Seres que no merecen ni
que gastes saliva para escupirles encima.
Los que sí que cuento
son a los míos. A todos los compañeros y amigos que han ido cayendo para
proteger aquello en lo que creíamos. Aquello en lo que creo ahora.
Porque todo ha sido una
mentira.
Porque los Bersekers no
son lo que nos han hecho creer durante mil quinientos años.
Cuando el médico y la
bióloga les contaron que sus cuerpos estaban mutando, sus compañeros, sus
amigos, en definitiva, su nueva familia, no creyeron ni una sola palabra. Se
chancearon de ellos soltando algunas carcajadas mientras bebían grandes sorbos
de té, café o generosos tragos de agua fresca. Entonces, cuando tuvieron las
pruebas ante sus ojos, nadie pudo decir ni una sola palabra. ¿Cómo iban a
afectarles esos cambios?
¿Dejarían de ser humanos a causa de esa mutación
imprevista? Y, lo más importante, ¿qué agente había sido el desencadenante del
cambio?
Pasó un año antes de
que alguien descubriera la causa de la mutación prácticamente por casualidad,
una que los estaba cambiando de muchas formas y a todos los niveles. Sus
cuerpos dejaron de ser sensibles a la climatología del plantea, adaptándose a
ella sin la menor dificultad. Su vista mejoró, así como sus otros sentidos más
allá de la imaginación humana. Se volvieron más fuertes y gráciles. Su piel fue
cambiando de color a una completamente blanca como la nieve, y la pigmentación
de sus cabellos se aclaró tanto que se tornaron del argénteo más bello y puro.

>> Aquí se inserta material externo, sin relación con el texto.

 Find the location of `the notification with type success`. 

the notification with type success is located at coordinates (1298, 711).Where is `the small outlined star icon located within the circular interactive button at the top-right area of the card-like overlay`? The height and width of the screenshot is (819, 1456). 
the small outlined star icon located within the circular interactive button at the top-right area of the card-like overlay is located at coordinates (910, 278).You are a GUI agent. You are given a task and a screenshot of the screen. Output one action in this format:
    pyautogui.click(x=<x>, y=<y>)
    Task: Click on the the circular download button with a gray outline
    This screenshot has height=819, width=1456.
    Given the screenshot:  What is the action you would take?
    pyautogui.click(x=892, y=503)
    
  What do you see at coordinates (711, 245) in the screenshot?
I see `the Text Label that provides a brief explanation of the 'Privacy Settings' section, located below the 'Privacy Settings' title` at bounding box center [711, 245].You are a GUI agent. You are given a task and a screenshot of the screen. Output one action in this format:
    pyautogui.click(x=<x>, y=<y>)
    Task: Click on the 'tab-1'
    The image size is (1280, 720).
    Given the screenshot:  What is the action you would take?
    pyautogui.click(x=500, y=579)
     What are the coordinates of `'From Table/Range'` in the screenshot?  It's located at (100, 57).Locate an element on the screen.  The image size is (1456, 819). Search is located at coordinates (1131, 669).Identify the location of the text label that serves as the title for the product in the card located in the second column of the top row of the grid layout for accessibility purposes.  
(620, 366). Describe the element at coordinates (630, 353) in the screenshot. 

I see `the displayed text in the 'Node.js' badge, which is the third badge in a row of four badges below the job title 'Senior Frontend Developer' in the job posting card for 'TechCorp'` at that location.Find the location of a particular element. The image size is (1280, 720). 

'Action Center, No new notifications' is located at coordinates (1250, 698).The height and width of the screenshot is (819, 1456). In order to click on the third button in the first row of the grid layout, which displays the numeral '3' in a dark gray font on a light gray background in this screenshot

Sus órganos también mutaron con efectos de lo más extraños pues estos se les
desplazaron de lugar, algunos se agrandaron, otros se encogieron y los demás se
multiplicaron.
Al cabo de tres años,
los primeros colonos humanos dejaron su humanidad y se volvieron parte de aquel
nuevo mundo. Ahora eran parte de ese
mundo, uno que los había adaptado a su imagen y semejanza a través del agua.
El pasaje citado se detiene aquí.